To get you started on the right track to financial success, here are a few financial aid basics for high school seniors:
Know your application types
There are admissions applications, such as the Common App, and then there are different types of financial aid applications. The most common type is the FAFSA, or Free Application for Federal Student Aid, but there is also another often-used application called the CSS Profile. Some colleges have their own forms, or ask you to provide supplemental information beyond the FAFSA or CSS Profile. Check each college’s financial aid web page to determine exactly what information is required.
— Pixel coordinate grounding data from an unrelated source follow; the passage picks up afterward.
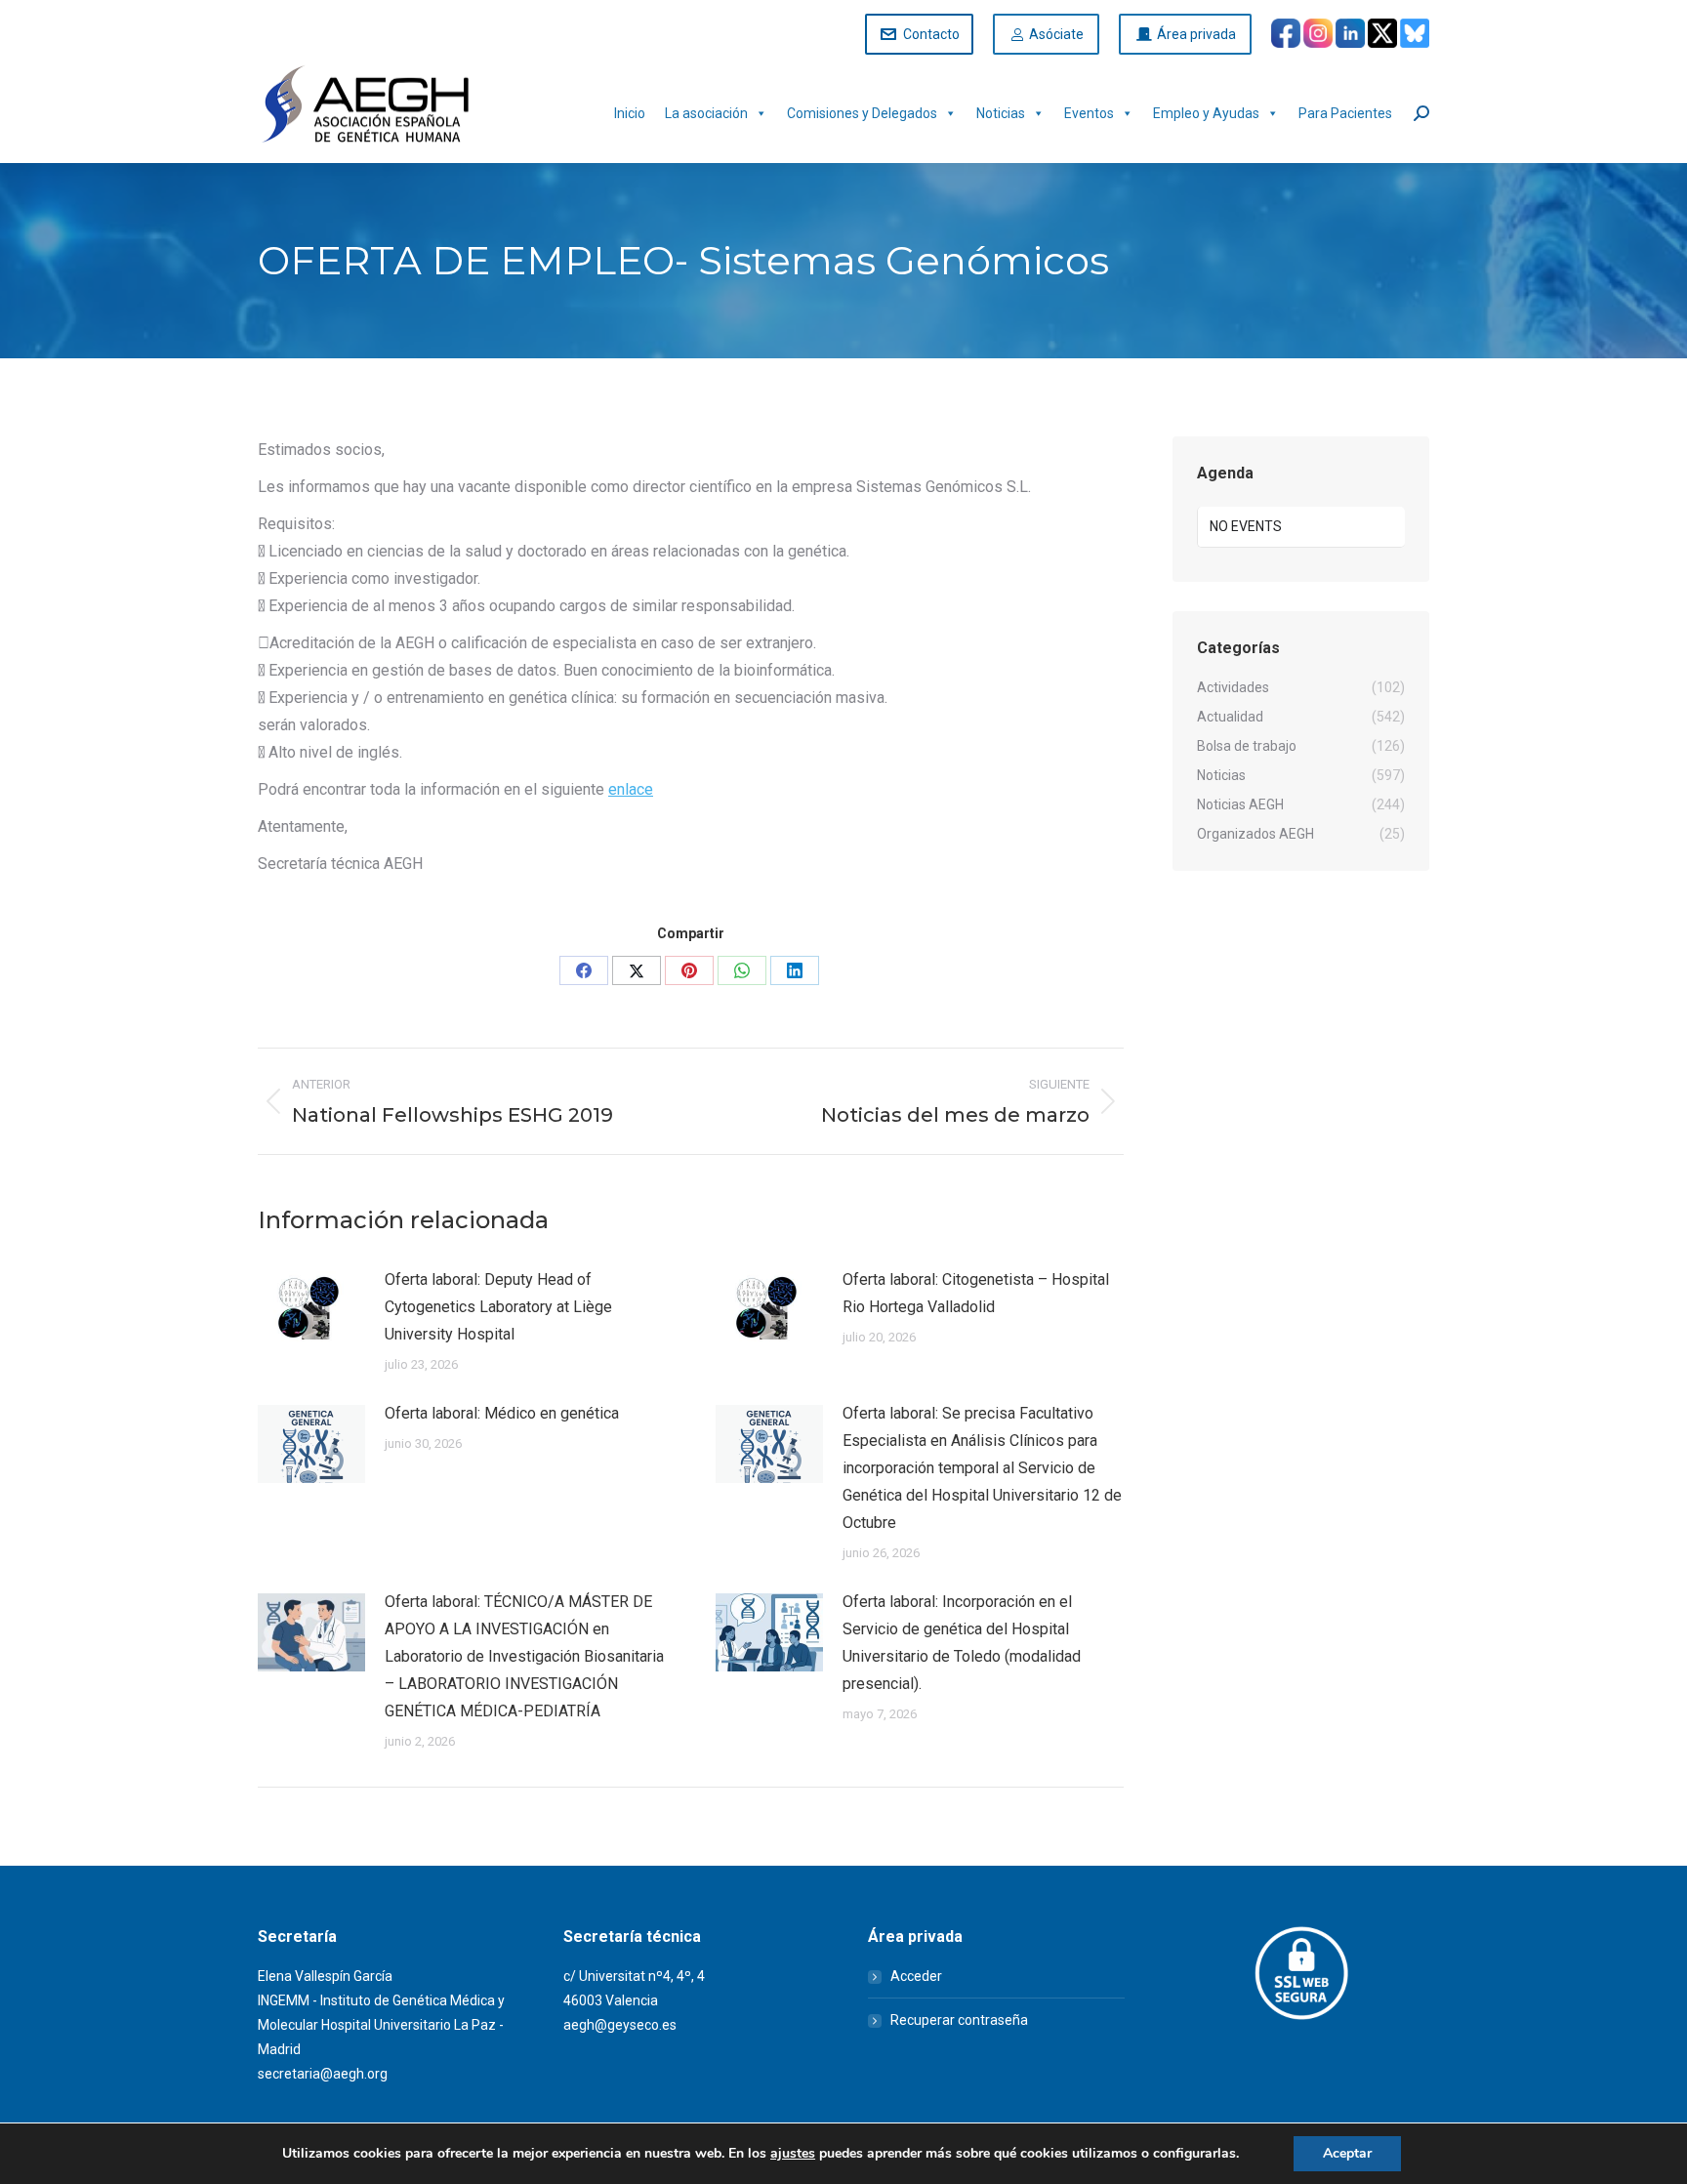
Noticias (1000, 113)
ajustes (792, 2154)
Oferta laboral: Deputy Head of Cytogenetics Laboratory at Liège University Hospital (498, 1306)
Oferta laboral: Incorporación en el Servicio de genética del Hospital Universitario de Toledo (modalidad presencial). (962, 1642)
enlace (630, 789)
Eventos (1089, 113)
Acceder (916, 1976)
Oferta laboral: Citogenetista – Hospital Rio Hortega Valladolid (976, 1293)
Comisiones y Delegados (862, 113)
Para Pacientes (1345, 113)
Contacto (931, 34)
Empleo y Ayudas (1206, 113)
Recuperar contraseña (959, 2020)
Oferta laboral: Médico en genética (502, 1413)
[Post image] (311, 1310)
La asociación (706, 113)
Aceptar (1347, 2153)
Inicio (629, 113)
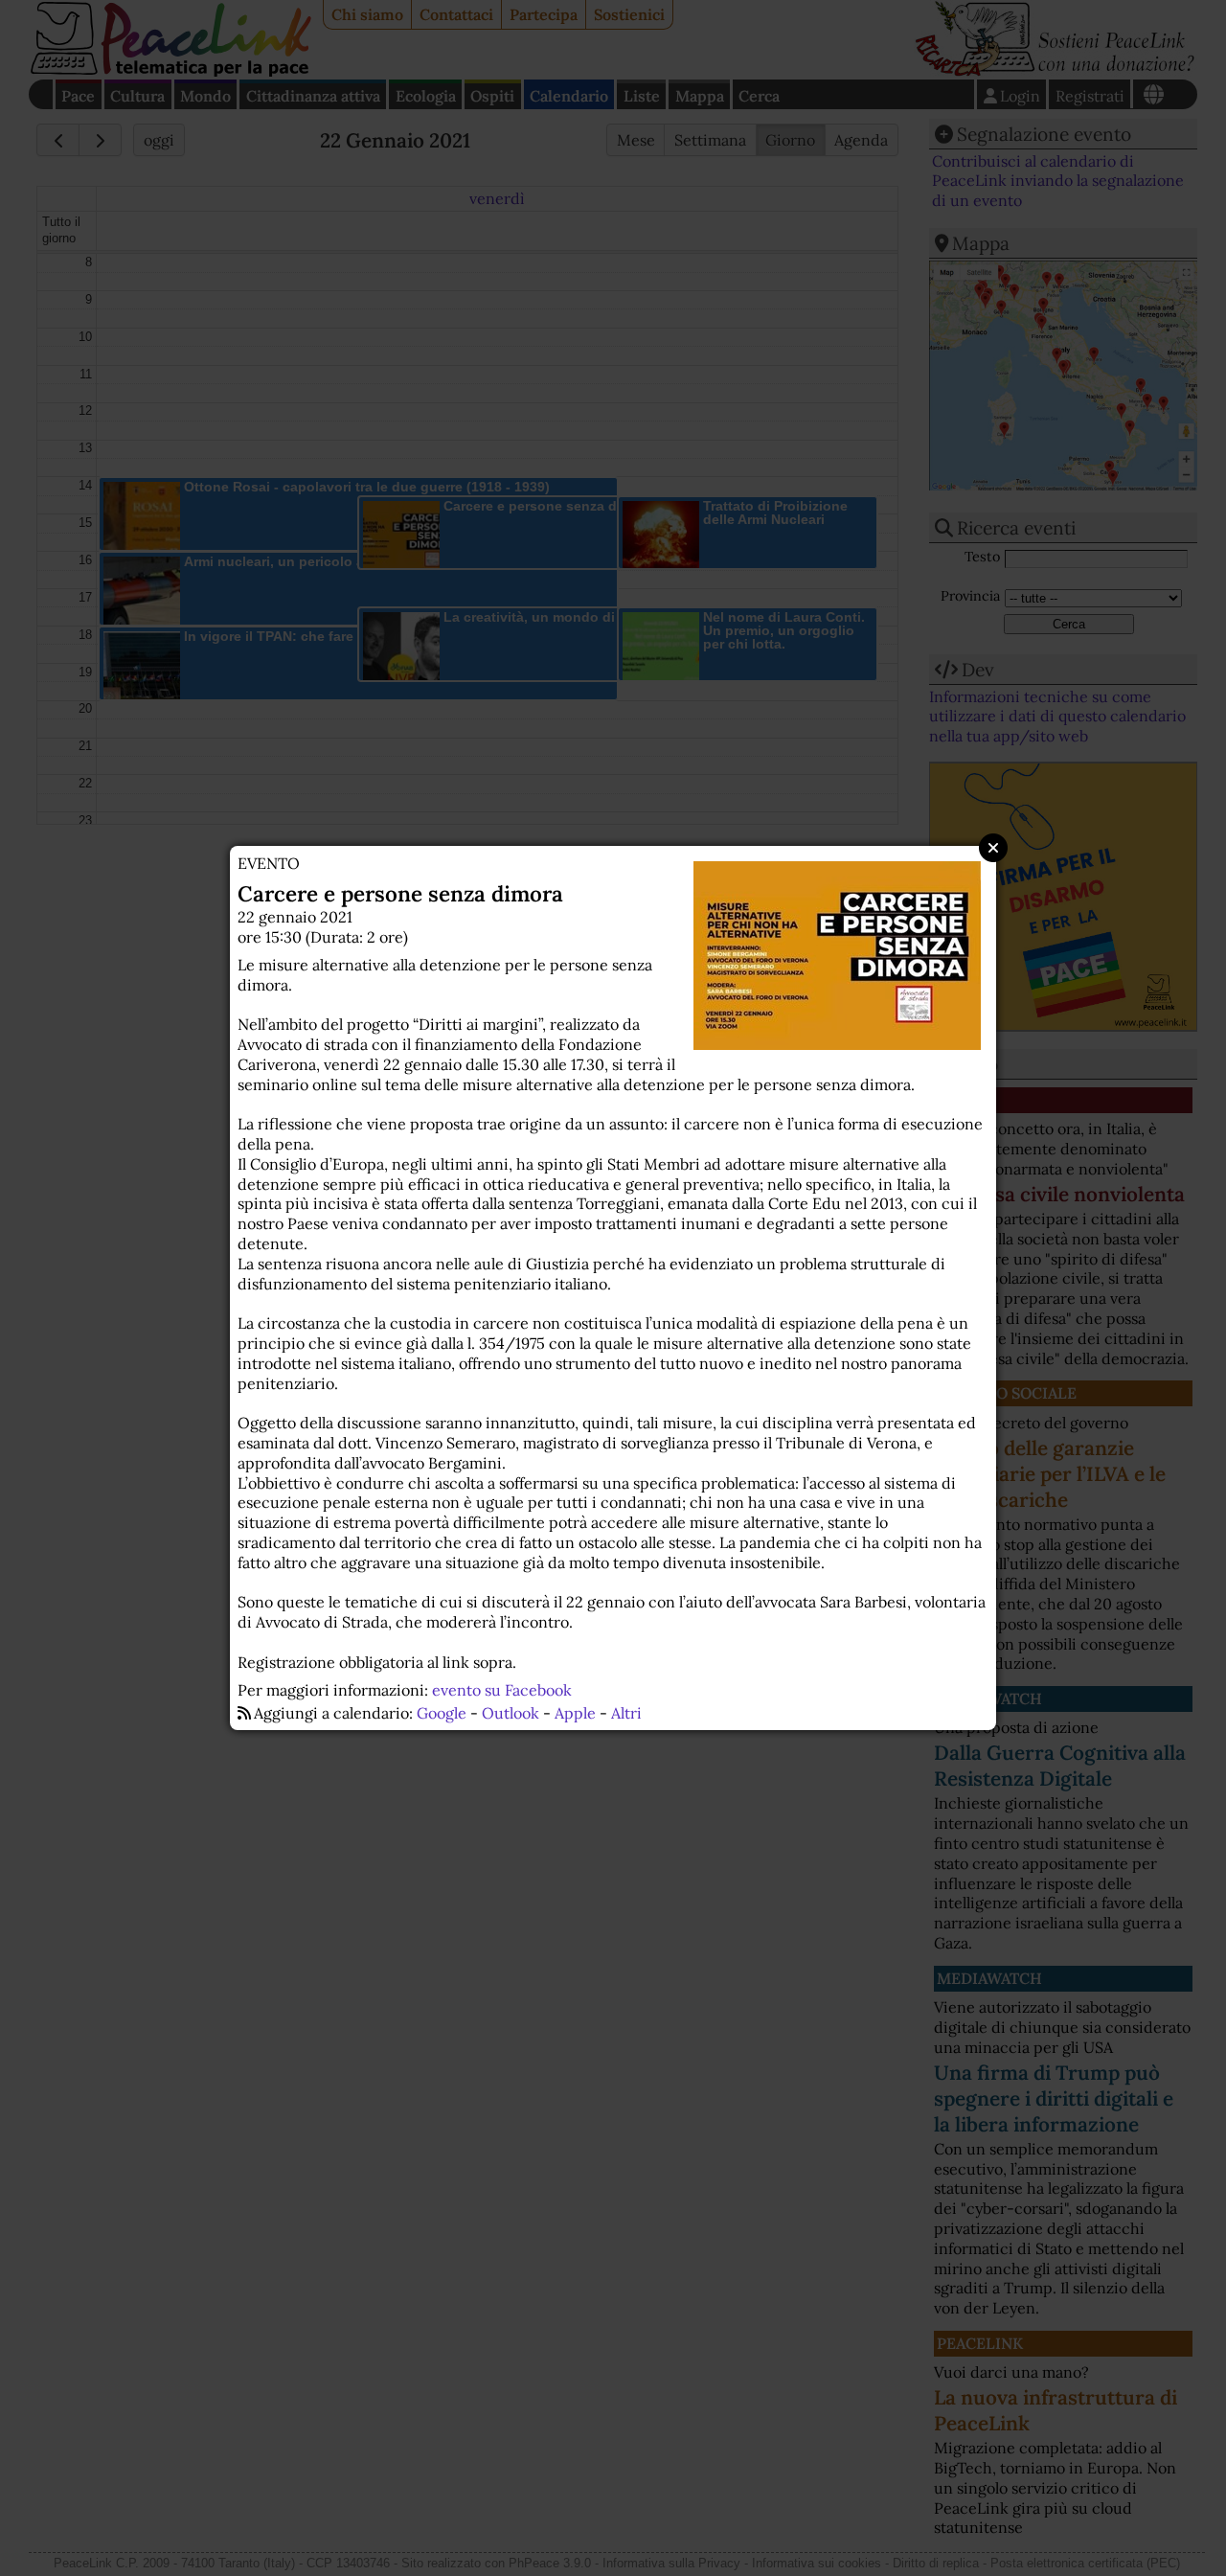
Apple (575, 1712)
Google (441, 1712)
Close (993, 847)
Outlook (510, 1712)
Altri (626, 1712)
Learn the difference between “advertised” cost and net cost
As you begin to look at some of the college’s web sites you might feel a little overwhelmed by some of the “advertised” costs, but take a closer look at what is really involved. While a college might state that their tuition, room and board typically cost “x” amount, you also want to learn what the typical student pays when financial aid is taken into consideration. This is called the net cost. Some colleges will have a net cost calculator right on their website where you provide a few details about your financial situation, and receive an estimate of what your costs might be after financial aid.
Study the types of financial aid
It is important that you understand the different types of financial aid. Anything that is referred to as a grant or scholarship does not usually have to be repaid, unless you fail to meet their eligibility criteria. Some “expensive” colleges offer very generous scholarship packages to students who have academic, athletic or artistic capabilities. Another type of financial aid is the federal work-study program. This is where you are required to work a certain amount of time during the academic year in order to earn money towards your education. When you receive financial aid award letters look very closely for terms such as Direct Subsidized Loan, Direct Unsubsidized Loan, or PLUS loan. This is money you are borrowing, and will be expected to repay after graduation. The remaining amount after all these items are subtracted from costs is your expected family contribution.
Chart those deadlines
You may know that there are several types of admissions deadlines – early action, early decision, regular and rolling – but there are also several types of financial aid deadlines. Failure to apply in a timely manner could result in loss of valuable funding. Even though the FAFSA does not have to be completed until later in the year some programs have limited funding available, so it is best to apply as early as possible. And be sure to check the deadlines for financial aid in your state as well as at your colleges, as those might come up much earlier in your senior year than expected. Keep an eye out for scholarship deadlines as they can also provide a nice source of additional funding.
It can be a little overwhelming, so high school students should try to do something college-oriented every day, have open and honest communications with their parents, and don’t get their heart set on one specific college.